> Exercise description:
Once the line containing "КОНТАКТЫ (554, 1732)" is found, copy it and each subsequent line exactly. Stop at the end of the records below.

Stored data
>>>

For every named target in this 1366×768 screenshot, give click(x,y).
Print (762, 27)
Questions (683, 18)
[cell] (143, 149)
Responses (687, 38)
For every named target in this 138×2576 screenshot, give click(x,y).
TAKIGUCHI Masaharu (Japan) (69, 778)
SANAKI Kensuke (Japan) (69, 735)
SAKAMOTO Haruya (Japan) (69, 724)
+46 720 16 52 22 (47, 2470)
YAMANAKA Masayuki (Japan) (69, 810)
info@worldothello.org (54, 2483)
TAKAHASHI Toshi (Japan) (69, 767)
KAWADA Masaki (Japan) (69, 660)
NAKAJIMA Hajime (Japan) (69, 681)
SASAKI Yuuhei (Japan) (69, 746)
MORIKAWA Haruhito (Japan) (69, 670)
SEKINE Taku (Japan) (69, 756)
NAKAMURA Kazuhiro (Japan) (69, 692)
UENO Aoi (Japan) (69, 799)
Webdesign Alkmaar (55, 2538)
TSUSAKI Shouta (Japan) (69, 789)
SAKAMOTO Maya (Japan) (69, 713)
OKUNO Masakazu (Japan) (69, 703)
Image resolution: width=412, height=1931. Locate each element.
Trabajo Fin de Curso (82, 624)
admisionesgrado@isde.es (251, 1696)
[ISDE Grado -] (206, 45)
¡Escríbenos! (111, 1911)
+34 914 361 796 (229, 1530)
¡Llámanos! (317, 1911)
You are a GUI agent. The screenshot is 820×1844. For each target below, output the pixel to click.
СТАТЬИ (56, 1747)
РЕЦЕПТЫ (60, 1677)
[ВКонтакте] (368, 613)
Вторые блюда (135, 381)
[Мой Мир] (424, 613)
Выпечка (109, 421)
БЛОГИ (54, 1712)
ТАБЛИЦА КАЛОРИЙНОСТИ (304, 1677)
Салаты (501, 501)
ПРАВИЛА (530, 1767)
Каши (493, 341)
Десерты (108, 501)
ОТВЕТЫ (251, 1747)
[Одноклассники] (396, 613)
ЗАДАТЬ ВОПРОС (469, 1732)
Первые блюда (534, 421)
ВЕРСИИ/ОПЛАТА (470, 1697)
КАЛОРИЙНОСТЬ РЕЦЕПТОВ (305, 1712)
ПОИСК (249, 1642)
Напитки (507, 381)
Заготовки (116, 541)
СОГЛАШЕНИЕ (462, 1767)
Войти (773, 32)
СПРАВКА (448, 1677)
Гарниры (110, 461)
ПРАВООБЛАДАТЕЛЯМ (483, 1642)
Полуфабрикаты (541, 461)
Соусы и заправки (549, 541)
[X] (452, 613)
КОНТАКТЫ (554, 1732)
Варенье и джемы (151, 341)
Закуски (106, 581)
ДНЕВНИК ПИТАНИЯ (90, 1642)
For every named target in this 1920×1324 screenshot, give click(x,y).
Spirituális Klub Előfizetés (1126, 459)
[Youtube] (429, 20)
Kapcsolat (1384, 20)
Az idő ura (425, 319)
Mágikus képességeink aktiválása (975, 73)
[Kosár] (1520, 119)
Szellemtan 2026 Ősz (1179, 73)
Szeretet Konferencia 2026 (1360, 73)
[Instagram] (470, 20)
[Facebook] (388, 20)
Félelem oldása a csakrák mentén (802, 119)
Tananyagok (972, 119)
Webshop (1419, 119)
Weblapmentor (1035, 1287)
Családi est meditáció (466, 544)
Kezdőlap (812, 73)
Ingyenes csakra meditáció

<<<

> Result of this exercise:
КОНТАКТЫ (554, 1732)
Варенье и джемы (151, 341)
Закуски (106, 581)
ДНЕВНИК ПИТАНИЯ (90, 1642)
For every named target in this 1920×1324 screenshot, give click(x,y).
Spirituális Klub Előfizetés (1126, 459)
[Youtube] (429, 20)
Kapcsolat (1384, 20)
Az idő ura (425, 319)
Mágikus képességeink aktiválása (975, 73)
[Kosár] (1520, 119)
Szellemtan 2026 Ősz (1179, 73)
Szeretet Konferencia 2026 (1360, 73)
[Instagram] (470, 20)
[Facebook] (388, 20)
Félelem oldása a csakrák mentén (802, 119)
Tananyagok (972, 119)
Webshop (1419, 119)
Weblapmentor (1035, 1287)
Családi est meditáció (466, 544)
Kezdőlap (812, 73)
Ingyenes csakra meditáció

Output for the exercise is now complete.